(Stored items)
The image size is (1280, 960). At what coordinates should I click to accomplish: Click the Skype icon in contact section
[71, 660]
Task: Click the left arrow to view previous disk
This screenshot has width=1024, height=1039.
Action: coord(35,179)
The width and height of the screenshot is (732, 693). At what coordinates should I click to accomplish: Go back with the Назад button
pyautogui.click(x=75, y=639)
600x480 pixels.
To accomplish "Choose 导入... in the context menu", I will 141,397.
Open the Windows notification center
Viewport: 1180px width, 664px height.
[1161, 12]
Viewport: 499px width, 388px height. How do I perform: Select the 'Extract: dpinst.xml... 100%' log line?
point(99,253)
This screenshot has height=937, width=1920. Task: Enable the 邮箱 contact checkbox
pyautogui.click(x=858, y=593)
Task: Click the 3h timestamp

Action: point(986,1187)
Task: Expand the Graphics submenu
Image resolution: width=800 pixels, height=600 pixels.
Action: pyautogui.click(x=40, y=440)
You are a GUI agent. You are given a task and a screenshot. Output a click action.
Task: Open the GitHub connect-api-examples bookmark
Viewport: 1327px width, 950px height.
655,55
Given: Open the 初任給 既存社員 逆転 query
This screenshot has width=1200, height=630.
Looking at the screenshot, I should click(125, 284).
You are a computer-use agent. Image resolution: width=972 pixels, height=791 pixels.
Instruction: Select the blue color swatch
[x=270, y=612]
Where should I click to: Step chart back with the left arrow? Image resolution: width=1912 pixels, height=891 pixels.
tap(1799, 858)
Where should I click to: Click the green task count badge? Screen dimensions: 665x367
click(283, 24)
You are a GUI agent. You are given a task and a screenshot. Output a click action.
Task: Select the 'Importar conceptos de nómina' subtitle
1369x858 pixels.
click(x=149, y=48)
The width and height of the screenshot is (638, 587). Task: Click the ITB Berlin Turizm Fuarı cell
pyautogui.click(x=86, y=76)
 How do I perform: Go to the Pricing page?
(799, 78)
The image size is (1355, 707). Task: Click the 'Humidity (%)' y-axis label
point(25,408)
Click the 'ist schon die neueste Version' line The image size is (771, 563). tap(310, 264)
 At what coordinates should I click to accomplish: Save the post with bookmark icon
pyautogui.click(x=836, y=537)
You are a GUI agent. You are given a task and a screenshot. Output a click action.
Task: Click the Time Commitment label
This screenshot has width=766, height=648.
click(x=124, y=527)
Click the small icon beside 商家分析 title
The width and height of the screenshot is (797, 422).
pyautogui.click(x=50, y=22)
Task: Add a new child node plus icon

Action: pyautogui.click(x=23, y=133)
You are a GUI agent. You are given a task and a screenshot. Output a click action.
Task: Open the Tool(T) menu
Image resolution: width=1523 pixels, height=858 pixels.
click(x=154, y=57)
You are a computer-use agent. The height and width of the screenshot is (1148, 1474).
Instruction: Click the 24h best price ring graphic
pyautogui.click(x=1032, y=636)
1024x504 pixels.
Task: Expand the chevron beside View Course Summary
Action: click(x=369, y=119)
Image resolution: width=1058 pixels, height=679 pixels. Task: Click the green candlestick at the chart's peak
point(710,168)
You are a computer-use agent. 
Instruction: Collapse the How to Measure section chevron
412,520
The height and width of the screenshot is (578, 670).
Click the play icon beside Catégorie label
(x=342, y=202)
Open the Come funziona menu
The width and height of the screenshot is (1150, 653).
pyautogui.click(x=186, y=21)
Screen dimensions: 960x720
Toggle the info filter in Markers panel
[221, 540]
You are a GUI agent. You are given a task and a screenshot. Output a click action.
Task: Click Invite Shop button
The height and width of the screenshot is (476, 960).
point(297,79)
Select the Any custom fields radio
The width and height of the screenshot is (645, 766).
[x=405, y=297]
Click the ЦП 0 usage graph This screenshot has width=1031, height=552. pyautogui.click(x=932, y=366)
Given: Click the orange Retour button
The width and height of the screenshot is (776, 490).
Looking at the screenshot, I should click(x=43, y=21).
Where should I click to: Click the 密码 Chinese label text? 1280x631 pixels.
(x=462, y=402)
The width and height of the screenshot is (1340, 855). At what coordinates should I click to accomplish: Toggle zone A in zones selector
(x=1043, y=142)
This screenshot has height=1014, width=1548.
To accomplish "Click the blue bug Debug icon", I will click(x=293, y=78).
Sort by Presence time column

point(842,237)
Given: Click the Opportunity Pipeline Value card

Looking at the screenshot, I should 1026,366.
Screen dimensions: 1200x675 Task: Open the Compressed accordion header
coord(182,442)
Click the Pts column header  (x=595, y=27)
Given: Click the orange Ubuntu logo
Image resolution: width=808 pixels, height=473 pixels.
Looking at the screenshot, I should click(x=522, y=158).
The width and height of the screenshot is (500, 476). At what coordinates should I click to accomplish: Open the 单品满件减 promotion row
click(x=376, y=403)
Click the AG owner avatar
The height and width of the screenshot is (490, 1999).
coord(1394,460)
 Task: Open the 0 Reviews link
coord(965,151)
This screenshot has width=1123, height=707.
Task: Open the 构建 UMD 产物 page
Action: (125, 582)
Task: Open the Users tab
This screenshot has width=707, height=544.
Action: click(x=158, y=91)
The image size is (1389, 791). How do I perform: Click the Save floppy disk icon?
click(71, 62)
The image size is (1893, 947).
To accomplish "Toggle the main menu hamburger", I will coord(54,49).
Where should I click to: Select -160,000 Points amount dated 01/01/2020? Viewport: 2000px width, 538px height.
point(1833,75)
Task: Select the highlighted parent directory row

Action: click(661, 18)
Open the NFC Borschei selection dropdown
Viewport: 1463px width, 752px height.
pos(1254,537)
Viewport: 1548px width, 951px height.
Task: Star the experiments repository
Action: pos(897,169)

(Your task):
Extract every line above exactly as it stands.

(Response box):
The image size is (1280, 960). At what coordinates should I click to accomplish: Click the Skype icon in contact section
[71, 660]
Task: Click the left arrow to view previous disk
This screenshot has width=1024, height=1039.
Action: coord(35,179)
The width and height of the screenshot is (732, 693). At what coordinates should I click to accomplish: Go back with the Назад button
pyautogui.click(x=75, y=639)
600x480 pixels.
To accomplish "Choose 导入... in the context menu", I will 141,397.
Open the Windows notification center
Viewport: 1180px width, 664px height.
[1161, 12]
Viewport: 499px width, 388px height. How do I perform: Select the 'Extract: dpinst.xml... 100%' log line?
point(99,253)
This screenshot has height=937, width=1920. Task: Enable the 邮箱 contact checkbox
pyautogui.click(x=858, y=593)
Task: Click the 3h timestamp

Action: point(986,1187)
Task: Expand the Graphics submenu
Image resolution: width=800 pixels, height=600 pixels.
Action: pyautogui.click(x=40, y=440)
You are a GUI agent. You are given a task and a screenshot. Output a click action.
Task: Open the GitHub connect-api-examples bookmark
Viewport: 1327px width, 950px height.
655,55
Given: Open the 初任給 既存社員 逆転 query
This screenshot has width=1200, height=630.
Looking at the screenshot, I should click(125, 284).
You are a computer-use agent. Image resolution: width=972 pixels, height=791 pixels.
Instruction: Select the blue color swatch
[x=270, y=612]
Where should I click to: Step chart back with the left arrow? Image resolution: width=1912 pixels, height=891 pixels.
tap(1799, 858)
Where should I click to: Click the green task count badge? Screen dimensions: 665x367
click(283, 24)
You are a GUI agent. You are given a task and a screenshot. Output a click action.
Task: Select the 'Importar conceptos de nómina' subtitle
1369x858 pixels.
click(x=149, y=48)
The width and height of the screenshot is (638, 587). Task: Click the ITB Berlin Turizm Fuarı cell
pyautogui.click(x=86, y=76)
 How do I perform: Go to the Pricing page?
(799, 78)
The image size is (1355, 707). Task: Click the 'Humidity (%)' y-axis label
point(25,408)
Click the 'ist schon die neueste Version' line The image size is (771, 563). tap(310, 264)
 At what coordinates should I click to accomplish: Save the post with bookmark icon
pyautogui.click(x=836, y=537)
You are a GUI agent. You are given a task and a screenshot. Output a click action.
Task: Click the Time Commitment label
This screenshot has width=766, height=648.
click(x=124, y=527)
Click the small icon beside 商家分析 title
The width and height of the screenshot is (797, 422).
pyautogui.click(x=50, y=22)
Task: Add a new child node plus icon

Action: pyautogui.click(x=23, y=133)
You are a GUI agent. You are given a task and a screenshot. Output a click action.
Task: Open the Tool(T) menu
Image resolution: width=1523 pixels, height=858 pixels.
click(x=154, y=57)
You are a computer-use agent. The height and width of the screenshot is (1148, 1474).
Instruction: Click the 24h best price ring graphic
pyautogui.click(x=1032, y=636)
1024x504 pixels.
Task: Expand the chevron beside View Course Summary
Action: click(x=369, y=119)
Image resolution: width=1058 pixels, height=679 pixels. Task: Click the green candlestick at the chart's peak
point(710,168)
You are a computer-use agent. 
Instruction: Collapse the How to Measure section chevron
412,520
The height and width of the screenshot is (578, 670).
Click the play icon beside Catégorie label
(x=342, y=202)
Open the Come funziona menu
The width and height of the screenshot is (1150, 653).
pyautogui.click(x=186, y=21)
Screen dimensions: 960x720
Toggle the info filter in Markers panel
[221, 540]
You are a GUI agent. You are given a task and a screenshot. Output a click action.
Task: Click Invite Shop button
The height and width of the screenshot is (476, 960).
point(297,79)
Select the Any custom fields radio
The width and height of the screenshot is (645, 766).
[x=405, y=297]
Click the ЦП 0 usage graph This screenshot has width=1031, height=552. pyautogui.click(x=932, y=366)
Given: Click the orange Retour button
The width and height of the screenshot is (776, 490).
Looking at the screenshot, I should click(x=43, y=21).
Where should I click to: Click the 密码 Chinese label text? 1280x631 pixels.
(x=462, y=402)
The width and height of the screenshot is (1340, 855). At what coordinates should I click to accomplish: Toggle zone A in zones selector
(x=1043, y=142)
This screenshot has height=1014, width=1548.
To accomplish "Click the blue bug Debug icon", I will click(x=293, y=78).
Sort by Presence time column

point(842,237)
Given: Click the Opportunity Pipeline Value card

Looking at the screenshot, I should 1026,366.
Screen dimensions: 1200x675 Task: Open the Compressed accordion header
coord(182,442)
Click the Pts column header  (x=595, y=27)
Given: Click the orange Ubuntu logo
Image resolution: width=808 pixels, height=473 pixels.
Looking at the screenshot, I should click(x=522, y=158).
The width and height of the screenshot is (500, 476). At what coordinates should I click to accomplish: Open the 单品满件减 promotion row
click(x=376, y=403)
Click the AG owner avatar
The height and width of the screenshot is (490, 1999).
coord(1394,460)
 Task: Open the 0 Reviews link
coord(965,151)
This screenshot has width=1123, height=707.
Task: Open the 构建 UMD 产物 page
Action: (125, 582)
Task: Open the Users tab
This screenshot has width=707, height=544.
Action: click(x=158, y=91)
The image size is (1389, 791). How do I perform: Click the Save floppy disk icon?
click(71, 62)
The image size is (1893, 947).
To accomplish "Toggle the main menu hamburger", I will coord(54,49).
Where should I click to: Select -160,000 Points amount dated 01/01/2020? Viewport: 2000px width, 538px height.
point(1833,75)
Task: Select the highlighted parent directory row

Action: click(661, 18)
Open the NFC Borschei selection dropdown
Viewport: 1463px width, 752px height.
pos(1254,537)
Viewport: 1548px width, 951px height.
Task: Star the experiments repository
Action: pos(897,169)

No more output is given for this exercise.